Just checked, once closed a standard .6mm veneer keeps the leaves parallel with a nice gap. 
38mm long, 22mm wide, the leaf is about 1.25mm thick. Ohh and solid drawn brass.
Just say if you want a pair


----------



## andersonec (19 Mar 2013)

bobscarle":2ao1lky7 said:


> Andy
> 
> Thanks for the links. The top one looks interesting. At £13 for the pair, they work out at about half the price of Brusso hinges, although they don't have a stop. The bottom link to Ian Hawthorne's page is less interesting. Quadrant hinges (or Smart or Neat Hinges for that matter) will not work as the lid fits inside the sides of the box. This means that I am going to have to use butt hinges.




Bob, I don't know what the thickness of those top ones is when they are closed.

When you say the lid will fit inside the sides, is it then going to be glued in and a section of the box cut off to form the lid or is the lid going to swivel in and out of the box?

Andy


----------



## bobscarle (19 Mar 2013)

Andy

Just popped out to take a couple of pictures that I hope will explain a little better. The sides of the box are slightly taller than the front and back. About 5mm difference. This is one of the reasons why the lid must sit down properly and not be higher at the back. It would be noticeable at the sides.





In the next picture there is a piece of MDF pretending to be a lid. You can see that it will fit between the sides, hinged at the back and resting on the front.





Does that make it a little clearer?


----------



## andersonec (19 Mar 2013)

Clear as day, The only reason I asked was if the lid was sitting down enough you could have used some brass rod in through the side for the lid to swivel on.
The way it is it will have to be butt hinges, you have nothing to fit Quadrant hinges into and you cannot use butterfly hinges on the back because the lid is too shallow.
You liked the nickel hinges on the Niche Locks site and I would have thought they would be the choice, although you will have to sink them in they will be a feature in their own right, brass being a bit dull and even if you polished them they would tarnish in time, the nickel ones you can shine up and they will stay that way.
Wonder what it would look like if you rounded the top edges of the slots for the hinges ever so slightly? could be worth experimenting on a piece of scrap.

Andy


----------



## bobscarle (24 Mar 2013)

Ok, so a little bit more progress. Although after looking at Andy's box I am not sure it's worth it.

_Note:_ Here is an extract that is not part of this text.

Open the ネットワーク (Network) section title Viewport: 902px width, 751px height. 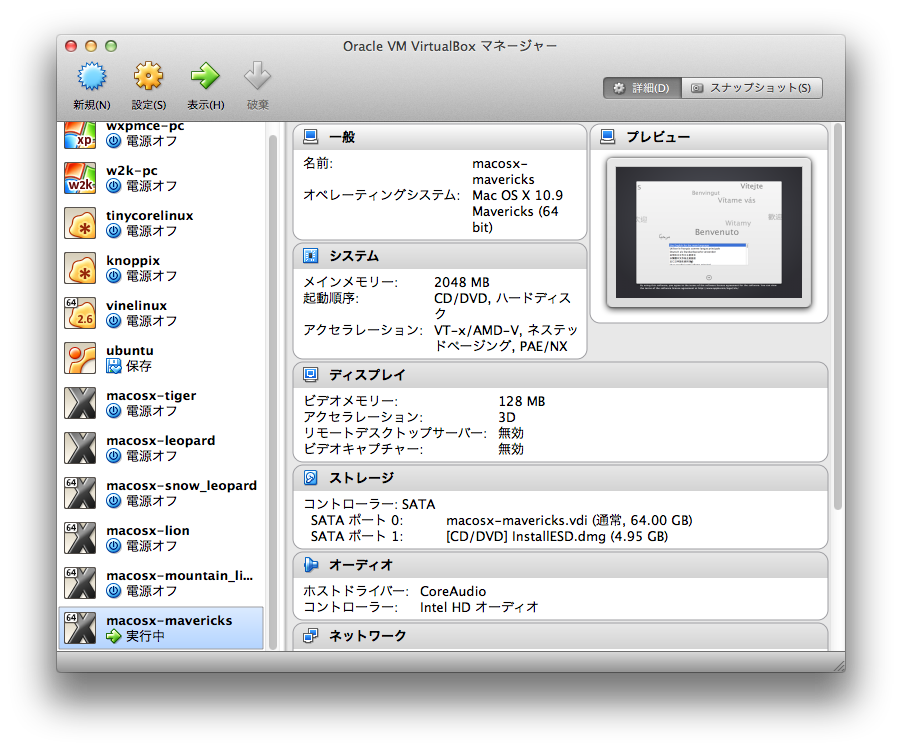367,636

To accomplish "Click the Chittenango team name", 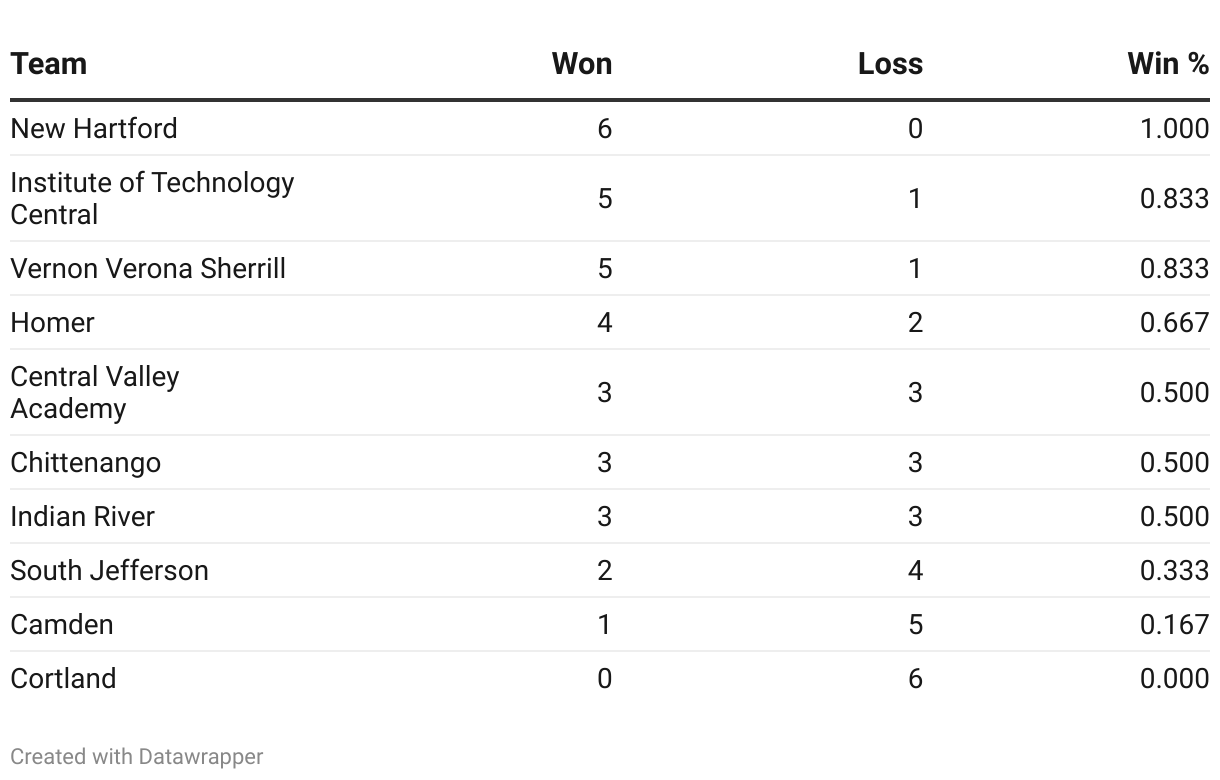I will point(85,463).
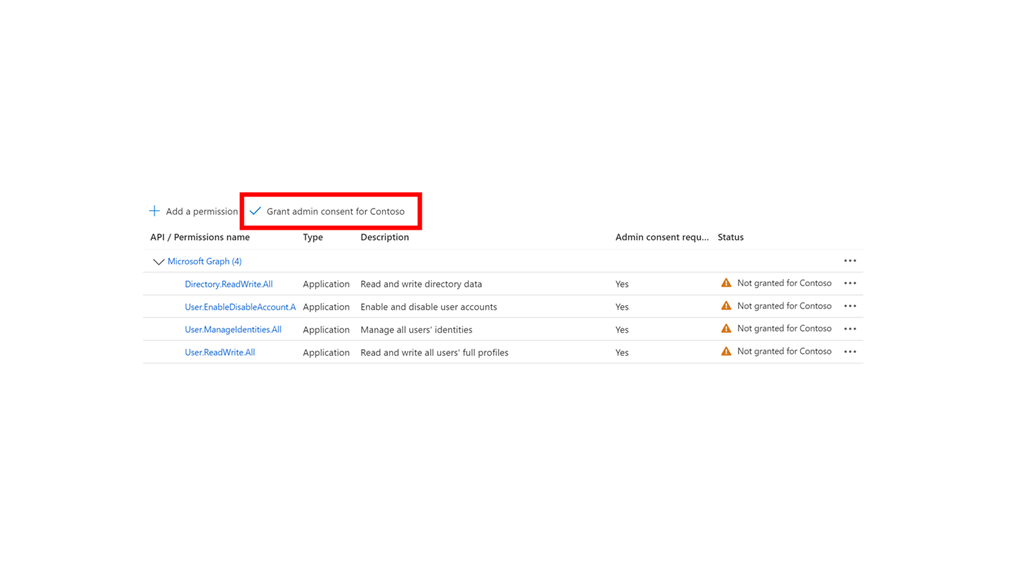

I have now lined the bottom of the box and the tray with a burgundy baize. Simply glued in with PVA then cut to size with a scalpel. The next job was to fit the tray supports inside the box. These had already been cut and planed to size so just needed gluing in. Two pieces of maple make up the supports. I don't have clamps with a wide enough throat to clamp them so I used four thin lengths of oak (I had some scrap to hand). Each length is cut just too big and then simply wedged in. I have used this method a few times before and it works quite well.





The hinges have been causing me some serious thought. One suggestion was to set them a lot lower and round the edges (thanks Andy). Tried it on an offcut and I have to say that I was not unhappy with the result. I think I may just go with the hinges I have. I have had an offer of some other hinges which I am very grateful for. Carl, I will be in touch if I change my mind.





On to the lid. The lid will be made up of four pieces of chestnut to form a frame and a panel of maple sitting in a grove. The chestnut frame will be joined using mortice and tenon joints.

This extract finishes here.